Fig 8. ShakB immunostaining and RNAi knockdown.

(A) Dorsal view of a complete confocal stack of a control animal, in which peb-GAL4 drives expression of CD8::GFP (green) and Dcr-2 in JON axons (and other sensory neurons—for clarity, olfactory axons are shown as partially transparent). Neurobiotin (NB: blue) is injected into the GF and transfers across gap junctions into the green JO-A axons (to appear cyan). The red channel shows immunostaining for the gap junctional protein ShakB, which forms plaques in the JON-A axons (arrow) and on the medial GF dendrite (asterisk). Scattered staining is also present in the antennal nerve (arrowheads). (B) Maximum intensity projection of 3 frontal slices, showing peb-driven GFP staining in olfactory glomeruli (olf) and JON axons.

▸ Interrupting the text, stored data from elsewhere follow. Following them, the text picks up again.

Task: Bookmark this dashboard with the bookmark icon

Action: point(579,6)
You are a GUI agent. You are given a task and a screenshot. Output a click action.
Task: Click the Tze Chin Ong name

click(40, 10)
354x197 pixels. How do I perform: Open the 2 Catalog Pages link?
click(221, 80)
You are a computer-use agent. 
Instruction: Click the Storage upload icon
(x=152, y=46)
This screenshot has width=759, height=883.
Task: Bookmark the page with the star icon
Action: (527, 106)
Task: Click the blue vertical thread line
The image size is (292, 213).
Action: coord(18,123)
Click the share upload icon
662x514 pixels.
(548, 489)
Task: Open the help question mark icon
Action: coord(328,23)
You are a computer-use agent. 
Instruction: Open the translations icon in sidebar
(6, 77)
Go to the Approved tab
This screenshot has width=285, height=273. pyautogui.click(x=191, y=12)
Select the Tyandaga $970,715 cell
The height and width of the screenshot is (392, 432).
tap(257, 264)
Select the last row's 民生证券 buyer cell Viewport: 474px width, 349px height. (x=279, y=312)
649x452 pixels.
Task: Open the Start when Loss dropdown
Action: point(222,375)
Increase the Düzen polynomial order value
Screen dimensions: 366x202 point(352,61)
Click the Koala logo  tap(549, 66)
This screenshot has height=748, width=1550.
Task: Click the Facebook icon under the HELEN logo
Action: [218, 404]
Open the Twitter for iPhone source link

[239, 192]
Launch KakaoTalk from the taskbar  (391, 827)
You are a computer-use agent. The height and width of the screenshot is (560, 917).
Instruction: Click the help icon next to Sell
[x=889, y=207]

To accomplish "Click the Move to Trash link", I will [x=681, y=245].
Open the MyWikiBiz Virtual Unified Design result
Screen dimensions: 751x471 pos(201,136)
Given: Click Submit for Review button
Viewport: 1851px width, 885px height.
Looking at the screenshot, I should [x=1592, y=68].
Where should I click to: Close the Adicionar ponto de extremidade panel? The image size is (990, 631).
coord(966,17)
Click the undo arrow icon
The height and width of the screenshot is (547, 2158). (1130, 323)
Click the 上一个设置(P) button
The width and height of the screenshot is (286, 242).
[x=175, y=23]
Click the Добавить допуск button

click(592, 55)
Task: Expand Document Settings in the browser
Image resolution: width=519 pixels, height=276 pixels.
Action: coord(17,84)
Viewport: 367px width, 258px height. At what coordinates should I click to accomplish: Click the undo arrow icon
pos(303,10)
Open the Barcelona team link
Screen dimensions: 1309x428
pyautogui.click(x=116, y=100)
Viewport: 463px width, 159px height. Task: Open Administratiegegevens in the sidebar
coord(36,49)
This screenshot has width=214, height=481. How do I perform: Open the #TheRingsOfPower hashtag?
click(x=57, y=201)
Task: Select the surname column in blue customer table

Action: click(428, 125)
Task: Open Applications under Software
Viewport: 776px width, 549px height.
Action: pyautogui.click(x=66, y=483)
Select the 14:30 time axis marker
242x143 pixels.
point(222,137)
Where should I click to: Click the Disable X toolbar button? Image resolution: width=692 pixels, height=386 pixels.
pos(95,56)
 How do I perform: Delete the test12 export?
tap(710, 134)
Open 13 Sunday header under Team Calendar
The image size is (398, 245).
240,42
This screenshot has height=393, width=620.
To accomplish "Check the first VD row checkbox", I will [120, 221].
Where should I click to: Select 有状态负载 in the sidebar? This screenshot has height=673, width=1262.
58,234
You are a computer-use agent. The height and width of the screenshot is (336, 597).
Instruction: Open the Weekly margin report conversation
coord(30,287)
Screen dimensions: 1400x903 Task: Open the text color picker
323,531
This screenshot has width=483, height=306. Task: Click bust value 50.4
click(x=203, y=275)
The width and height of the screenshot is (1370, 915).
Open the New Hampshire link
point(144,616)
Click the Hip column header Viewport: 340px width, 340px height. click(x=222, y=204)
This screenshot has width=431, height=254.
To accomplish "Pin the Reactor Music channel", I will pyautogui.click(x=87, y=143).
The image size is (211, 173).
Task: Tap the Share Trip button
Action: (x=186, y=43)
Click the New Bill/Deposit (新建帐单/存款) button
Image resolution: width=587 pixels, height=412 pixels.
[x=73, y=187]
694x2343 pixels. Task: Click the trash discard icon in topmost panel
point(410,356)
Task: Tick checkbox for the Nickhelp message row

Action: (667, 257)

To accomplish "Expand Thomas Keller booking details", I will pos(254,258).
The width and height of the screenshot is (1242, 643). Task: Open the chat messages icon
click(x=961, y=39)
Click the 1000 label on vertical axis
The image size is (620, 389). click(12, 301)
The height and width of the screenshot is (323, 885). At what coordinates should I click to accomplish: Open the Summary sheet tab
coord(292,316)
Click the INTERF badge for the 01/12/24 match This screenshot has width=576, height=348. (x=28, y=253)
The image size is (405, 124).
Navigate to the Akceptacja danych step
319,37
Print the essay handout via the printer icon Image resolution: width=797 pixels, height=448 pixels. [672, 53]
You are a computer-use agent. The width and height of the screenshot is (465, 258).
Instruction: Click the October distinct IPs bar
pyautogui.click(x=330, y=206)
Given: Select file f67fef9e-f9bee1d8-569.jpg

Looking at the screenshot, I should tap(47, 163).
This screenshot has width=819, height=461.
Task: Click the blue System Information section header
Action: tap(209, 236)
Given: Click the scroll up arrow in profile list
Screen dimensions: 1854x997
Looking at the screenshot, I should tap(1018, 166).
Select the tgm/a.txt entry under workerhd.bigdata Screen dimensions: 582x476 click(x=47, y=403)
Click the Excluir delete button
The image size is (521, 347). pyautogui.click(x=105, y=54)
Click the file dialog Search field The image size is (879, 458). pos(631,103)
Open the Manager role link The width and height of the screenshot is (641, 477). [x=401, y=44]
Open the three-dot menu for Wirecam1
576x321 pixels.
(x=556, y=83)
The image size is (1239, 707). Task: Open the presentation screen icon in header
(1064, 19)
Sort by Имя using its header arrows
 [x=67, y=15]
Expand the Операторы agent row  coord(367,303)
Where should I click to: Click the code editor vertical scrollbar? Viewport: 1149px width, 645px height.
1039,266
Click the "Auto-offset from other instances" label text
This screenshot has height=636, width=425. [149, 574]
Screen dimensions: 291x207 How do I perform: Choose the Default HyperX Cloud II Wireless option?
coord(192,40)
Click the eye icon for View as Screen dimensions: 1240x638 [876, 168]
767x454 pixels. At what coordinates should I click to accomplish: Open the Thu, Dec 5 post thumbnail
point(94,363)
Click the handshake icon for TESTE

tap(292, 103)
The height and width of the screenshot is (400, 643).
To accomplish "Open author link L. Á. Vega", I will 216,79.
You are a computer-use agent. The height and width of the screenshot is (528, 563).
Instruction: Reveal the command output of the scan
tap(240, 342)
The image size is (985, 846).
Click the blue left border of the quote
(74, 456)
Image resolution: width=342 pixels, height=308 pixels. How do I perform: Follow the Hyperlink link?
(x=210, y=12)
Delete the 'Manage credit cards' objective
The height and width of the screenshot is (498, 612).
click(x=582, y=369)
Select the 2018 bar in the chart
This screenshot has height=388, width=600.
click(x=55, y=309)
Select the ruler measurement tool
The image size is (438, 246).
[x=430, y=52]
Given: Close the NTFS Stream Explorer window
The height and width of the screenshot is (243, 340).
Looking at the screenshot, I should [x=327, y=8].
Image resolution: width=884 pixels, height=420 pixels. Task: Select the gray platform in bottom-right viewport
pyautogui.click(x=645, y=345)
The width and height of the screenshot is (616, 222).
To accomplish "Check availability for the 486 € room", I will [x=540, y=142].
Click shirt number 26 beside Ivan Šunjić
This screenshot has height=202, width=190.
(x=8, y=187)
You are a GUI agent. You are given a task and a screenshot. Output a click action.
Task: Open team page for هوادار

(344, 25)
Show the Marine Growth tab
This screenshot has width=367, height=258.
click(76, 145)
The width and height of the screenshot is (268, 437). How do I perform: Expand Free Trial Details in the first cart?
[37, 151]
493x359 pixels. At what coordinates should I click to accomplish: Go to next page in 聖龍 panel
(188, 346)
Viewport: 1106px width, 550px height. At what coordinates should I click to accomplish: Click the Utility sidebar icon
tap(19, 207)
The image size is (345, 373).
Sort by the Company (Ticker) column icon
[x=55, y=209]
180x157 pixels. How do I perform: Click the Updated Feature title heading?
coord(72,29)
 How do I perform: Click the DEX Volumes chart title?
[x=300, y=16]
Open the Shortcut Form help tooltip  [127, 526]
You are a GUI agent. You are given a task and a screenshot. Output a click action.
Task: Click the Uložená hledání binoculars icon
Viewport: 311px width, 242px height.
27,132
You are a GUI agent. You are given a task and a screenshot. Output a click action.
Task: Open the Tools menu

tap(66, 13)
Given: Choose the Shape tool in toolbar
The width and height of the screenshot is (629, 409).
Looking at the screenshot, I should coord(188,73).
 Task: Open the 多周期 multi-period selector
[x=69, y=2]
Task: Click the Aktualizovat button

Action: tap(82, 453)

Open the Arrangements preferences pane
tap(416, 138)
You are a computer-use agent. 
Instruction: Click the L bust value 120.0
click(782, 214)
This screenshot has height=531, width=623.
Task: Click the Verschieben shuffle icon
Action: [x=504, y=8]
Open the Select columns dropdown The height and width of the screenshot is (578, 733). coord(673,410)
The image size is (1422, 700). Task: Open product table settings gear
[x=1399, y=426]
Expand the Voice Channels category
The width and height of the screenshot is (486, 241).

The A group of the latter is indicated (dotted oval), showing NB dye transfer (cyan). (C) High power view of the A axons, showing the ShakB plaques overlying the NB staining (magenta), which are seen more clearly in the right panel where the green channel is omitted. (D) Projection of 20 frontal sections through the GF medial dendrites (med) and coupled giant commissural neurons (GCI). ShakB plaques (magenta) are present on the medial GF dendrite (asterisk). (E-G) Experimental animal in which peb-GAL4 drives expression of CD8::GFP, Dcr-2 and shakB RNAi. (E, F) ShakB staining is not present around the NB-filled GF dendrites, nor does NB pass into the A axons (dotted oval). (G) ShakB staining on the GF medial dendrite is unaffected by RNAi in the JONs. For full genotypes see S1 Table. Scale bar in A: 20 μm in A, B, D, E, G; Scale bar in C: 10 μm in C and F.